Selon Abarchi, l’évaluation de la campagne 2009 a chiffré les besoins en aliments de bétail à 16.000 tonnes; malheureusement, l’Etat a introduit une requête de 10.000 tonnes seulement auprès de ses partenaires. Pour Touraoua, le deuxième axe d’intervention, c’est la gestion parcimonieuse du fourrage, qui est exposé chaque fois à des feux de brousse dévastateurs.

“De la fin de l’hivernage à ce mois de novembre, environ 300.000 hectares de fourrage ont été déjà consumés par des incendies sur l’ensemble du territoire”, souligne Abarchi, citant des statistiques officielles.

Pour y faire face, l’Etat et certains partenaires initient “des opérations de construction de bandes pare-feu dans les zones pastorales en impliquant les éleveurs qui sont sensibilisés sur la nécessité de protéger le fourrage”, explique Dr Barthé. “Nous sommes associés en tant que main-d’œuvre dans le creusage des tranchées qui empêchent le feu de se propager et d’anéantir tout le fourrage quand il se déclare dans la zone”, admet Adamou.

Selon Touraoua, il faut déployer des tracteurs dans toutes les communes rurales du pays pour la réalisation des pare-feux, afin de mieux sécuriser le fourrage, et renforcer aussi les efforts de scolarisation des enfants nomades et d’alphabétisation des femmes.
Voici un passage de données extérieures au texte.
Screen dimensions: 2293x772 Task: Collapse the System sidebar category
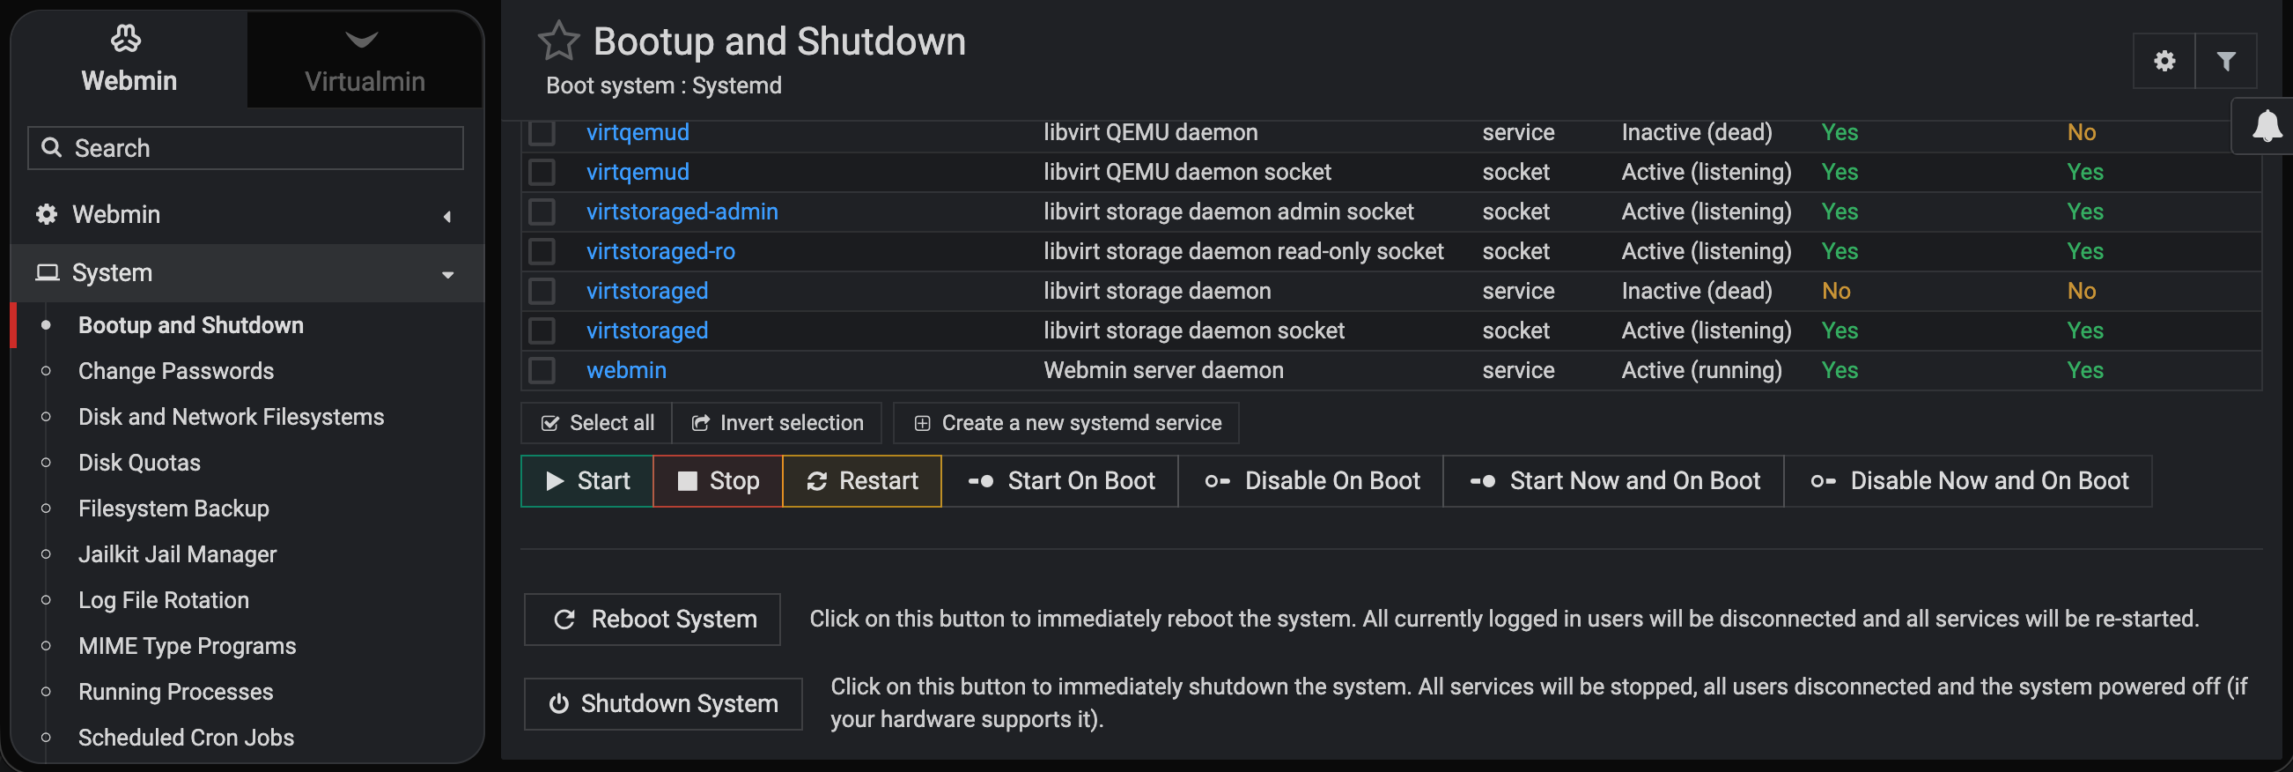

“Les actions de scolarisation des enfants et d’alphabétisation des femmes en zone nomade n’arrivent pas à toucher tout le monde à cause de notre grande mobilité”, estime Hadjo Adaye, une habitante d’Ekrafane. Une autre stratégie, selon Abarchi, “c’est le renforcement de la capacité de mobilité des éleveurs pour leur permettre d’aller chercher le pâturage partout où il se trouve sur le territoire, et même dans certains pays voisins”. “Mais il y a actuellement beaucoup de problèmes à ce niveau, c’est pourquoi nous menons un travail de plaidoyer pour l’application effective des textes de la Communauté économique des Etats d’Afrique de l’ouest (CEDEAO) sur la libre circulation des biens et personnes”, ajoute-t-il.